This is a small multi-site study that validates the effectiveness of an artificial intelligence (AI)-based system to improve the clinical assessment of the response of patients treated with chemotherapy for bladder cancer, before a radical cystectomy (surgery to remove the bladder). “If you use this model intelligently, it will be of great help to you,” writes the lead author, Dr. Lubomir Hadjiyski, professor of radiology at the University of Michigan.
AI does not replace but complements human expertise
When patients develop bladder cancer, surgeons often remove the entire bladder to prevent the cancer from coming back or spreading to other organs or areas. However, in recent years, new evidence has suggested that surgery may not be necessary if a patient no longer has any signs of disease after chemotherapy. This is when AI can be of great help.
AI for post-chemotherapy analysis: it is difficult to determine if the lesion left after treatment is necrotic tissue or if the cancer persists. The researchers wondered if AI could help, without “bypassing” the doctor.

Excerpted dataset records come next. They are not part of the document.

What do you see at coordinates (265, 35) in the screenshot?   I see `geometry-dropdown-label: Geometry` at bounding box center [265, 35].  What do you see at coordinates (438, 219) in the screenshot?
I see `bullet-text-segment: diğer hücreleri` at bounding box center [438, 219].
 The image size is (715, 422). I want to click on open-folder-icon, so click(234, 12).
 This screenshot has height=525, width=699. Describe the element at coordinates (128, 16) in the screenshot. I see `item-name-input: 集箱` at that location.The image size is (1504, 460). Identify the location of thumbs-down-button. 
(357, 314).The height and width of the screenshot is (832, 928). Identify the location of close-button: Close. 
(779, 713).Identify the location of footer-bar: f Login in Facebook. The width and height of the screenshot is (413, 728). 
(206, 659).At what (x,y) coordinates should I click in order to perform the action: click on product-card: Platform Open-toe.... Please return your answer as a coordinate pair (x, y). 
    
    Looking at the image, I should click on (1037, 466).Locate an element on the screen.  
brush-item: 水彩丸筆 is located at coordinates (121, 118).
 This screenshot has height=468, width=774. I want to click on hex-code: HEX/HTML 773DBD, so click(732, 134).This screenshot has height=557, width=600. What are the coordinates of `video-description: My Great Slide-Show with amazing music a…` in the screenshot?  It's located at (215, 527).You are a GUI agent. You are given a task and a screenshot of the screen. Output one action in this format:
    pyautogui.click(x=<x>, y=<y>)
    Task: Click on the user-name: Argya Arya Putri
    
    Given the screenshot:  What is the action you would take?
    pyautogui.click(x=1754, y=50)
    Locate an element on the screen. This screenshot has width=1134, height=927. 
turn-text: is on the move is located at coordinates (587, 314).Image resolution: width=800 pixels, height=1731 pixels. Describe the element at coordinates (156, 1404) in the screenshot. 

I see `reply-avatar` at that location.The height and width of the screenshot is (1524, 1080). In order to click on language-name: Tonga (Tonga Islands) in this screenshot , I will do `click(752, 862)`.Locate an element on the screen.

The study invited 14 physicians from different specialties (radiology, urology, oncology, medical student) to review the before and after treatment scans of 157 bladder tumors. Participants rated 3 measures of the level of response to chemotherapy and made their recommendation for the next treatment step for each patient in the study (radiotherapy or surgery).
Secondly, the doctors had access to the score calculated by the computer. Lower scores indicated a lower likelihood of complete response to chemo and vice versa for higher scores. Physicians then had the option of revising their ratings or leaving them unchanged.
Whatever their specialties and levels of experience, the participating physicians agree on the ability to improve the assessment provided by the AI system. The less experienced among them find the greatest added value to the point that they “join”, with the help of the AI model, the same diagnostic qualities as the more experienced physician participants. The tool can also help less specialized healthcare professionals or those less focused solely on clinical care.
The team, which has been working for more than 20 years on the potential of AI in the evaluation of different types of cancer and patient responses to treatments, is now convinced of the usefulness of these machine learning tools. , but as a “second opinion” in addition to that of the doctor.
“The computer also makes mistakes like a radiologist would. Used correctly, it gives a chance to improve but does not replace the doctor’s judgement.